VOV WorldVOV World
Tugas sulit yang dihadapi Perdana Menteri Inggris, Theresa May
13/12/2018 10:30
(VOVWORLD) - Menurut jadwal, Perdana Menteri (PM) Inggris, Theresa May, Kamis (13/12) melakukan pertemuan dengan Dewan Eropa untuk mengusahakan dukungan terhadap perubahan atas beberapa ketentuan dalam permufakatan sementara tentang Brexit. Pertemuan ini segera berlangsung setelah Kepala Kabinet Inggris itu memenangkan pemungutan suara tentang mosi tak percaya dari Partai Konservatif yang berkuasa. Hasil ini merupakan hal yang menyemangati PM wanita Inggris dalam menghadapi pertemuan yang penuh dengan kesulitan dengan Dewan Eropa untuk membahas masalah Brexit.

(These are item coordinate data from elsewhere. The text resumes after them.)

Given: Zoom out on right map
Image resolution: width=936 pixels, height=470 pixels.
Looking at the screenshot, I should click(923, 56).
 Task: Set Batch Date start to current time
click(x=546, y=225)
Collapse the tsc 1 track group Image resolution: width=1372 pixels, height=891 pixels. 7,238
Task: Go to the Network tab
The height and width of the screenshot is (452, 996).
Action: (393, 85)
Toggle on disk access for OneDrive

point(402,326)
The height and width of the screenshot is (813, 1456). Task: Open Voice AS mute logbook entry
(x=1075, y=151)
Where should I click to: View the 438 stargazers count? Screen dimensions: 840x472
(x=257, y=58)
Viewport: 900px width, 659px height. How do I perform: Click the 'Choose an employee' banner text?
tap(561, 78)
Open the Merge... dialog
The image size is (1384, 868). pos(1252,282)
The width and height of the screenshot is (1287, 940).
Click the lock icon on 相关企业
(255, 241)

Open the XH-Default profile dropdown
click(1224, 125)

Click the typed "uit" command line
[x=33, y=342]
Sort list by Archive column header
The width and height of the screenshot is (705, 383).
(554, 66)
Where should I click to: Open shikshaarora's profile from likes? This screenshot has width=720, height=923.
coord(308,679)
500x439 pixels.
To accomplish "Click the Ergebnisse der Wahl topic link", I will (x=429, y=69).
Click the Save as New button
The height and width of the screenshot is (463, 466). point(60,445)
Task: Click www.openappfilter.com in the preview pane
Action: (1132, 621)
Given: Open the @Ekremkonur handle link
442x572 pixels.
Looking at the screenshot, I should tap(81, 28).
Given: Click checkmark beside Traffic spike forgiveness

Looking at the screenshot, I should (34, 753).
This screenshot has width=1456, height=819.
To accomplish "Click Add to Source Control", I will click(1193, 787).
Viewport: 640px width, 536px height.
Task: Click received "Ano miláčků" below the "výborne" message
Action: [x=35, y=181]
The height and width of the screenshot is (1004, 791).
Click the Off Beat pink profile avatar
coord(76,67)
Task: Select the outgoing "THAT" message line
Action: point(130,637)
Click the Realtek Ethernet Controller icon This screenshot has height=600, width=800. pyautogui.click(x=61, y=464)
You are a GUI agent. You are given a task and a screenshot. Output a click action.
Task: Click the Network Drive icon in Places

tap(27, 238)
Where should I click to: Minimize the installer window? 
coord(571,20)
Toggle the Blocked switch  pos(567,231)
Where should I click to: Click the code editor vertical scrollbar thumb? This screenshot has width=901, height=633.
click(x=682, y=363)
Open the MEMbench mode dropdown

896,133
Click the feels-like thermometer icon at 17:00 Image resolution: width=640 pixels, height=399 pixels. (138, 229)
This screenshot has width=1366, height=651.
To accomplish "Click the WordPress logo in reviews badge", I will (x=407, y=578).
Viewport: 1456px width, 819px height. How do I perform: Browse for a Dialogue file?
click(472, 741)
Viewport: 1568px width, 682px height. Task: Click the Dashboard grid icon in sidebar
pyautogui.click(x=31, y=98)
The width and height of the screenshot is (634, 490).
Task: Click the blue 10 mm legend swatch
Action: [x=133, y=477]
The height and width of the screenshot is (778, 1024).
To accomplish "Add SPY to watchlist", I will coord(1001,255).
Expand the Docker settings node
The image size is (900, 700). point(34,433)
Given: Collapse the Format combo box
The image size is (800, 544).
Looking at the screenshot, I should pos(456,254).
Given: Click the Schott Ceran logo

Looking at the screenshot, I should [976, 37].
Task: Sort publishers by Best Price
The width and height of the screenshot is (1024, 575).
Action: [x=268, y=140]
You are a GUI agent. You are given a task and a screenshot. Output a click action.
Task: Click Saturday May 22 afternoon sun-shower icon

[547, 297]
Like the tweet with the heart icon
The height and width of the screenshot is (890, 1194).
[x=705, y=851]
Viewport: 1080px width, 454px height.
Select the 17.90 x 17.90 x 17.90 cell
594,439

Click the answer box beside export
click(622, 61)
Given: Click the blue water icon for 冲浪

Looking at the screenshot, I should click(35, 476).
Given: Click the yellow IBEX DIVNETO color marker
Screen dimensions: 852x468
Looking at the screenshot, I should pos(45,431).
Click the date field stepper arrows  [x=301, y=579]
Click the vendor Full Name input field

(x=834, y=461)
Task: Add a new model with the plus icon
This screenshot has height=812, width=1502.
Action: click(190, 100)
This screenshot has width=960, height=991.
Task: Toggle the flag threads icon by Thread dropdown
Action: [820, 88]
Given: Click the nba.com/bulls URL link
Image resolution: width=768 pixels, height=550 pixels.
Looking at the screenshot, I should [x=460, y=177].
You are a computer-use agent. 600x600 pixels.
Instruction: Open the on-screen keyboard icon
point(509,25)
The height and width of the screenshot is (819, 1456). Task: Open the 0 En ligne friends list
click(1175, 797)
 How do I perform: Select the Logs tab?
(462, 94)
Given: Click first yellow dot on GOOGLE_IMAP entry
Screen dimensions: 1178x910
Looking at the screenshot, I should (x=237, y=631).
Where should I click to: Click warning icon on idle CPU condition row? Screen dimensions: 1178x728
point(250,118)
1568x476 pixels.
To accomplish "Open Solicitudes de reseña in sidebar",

Tugas sulit yang dihadapi  Perdana Menteri Inggris, Theresa May
PM Inggris, Theresa May. (Foto: vnplus)  Pemungutan suara tentang mosi tak percaya tersebut dilakukan setelah PM Inggris, Theresa May memutuskan menunda pengesahan permufakatan Brexit di Majelis Rendah pada 11/12 ini seperti rencana semula, karena kemungkinan gagal sudah hampir pasti, ketika kira-kira 100 legislator (di antara 317 legislator) Partai Konservatif menegaskan akan memberikan suara kontra. Jumlah legislator yang menentangnya menganggap bahwa permufakatan sekarang ini akan membuat negara Inggris terus terikat  dengan Uni Eropa tanpa batas waktu dan tidak bisa bebas merundingkan permufakatan-permufakatan dagang dengan para mitra lain di luar Uni Eropa pasca Brexit.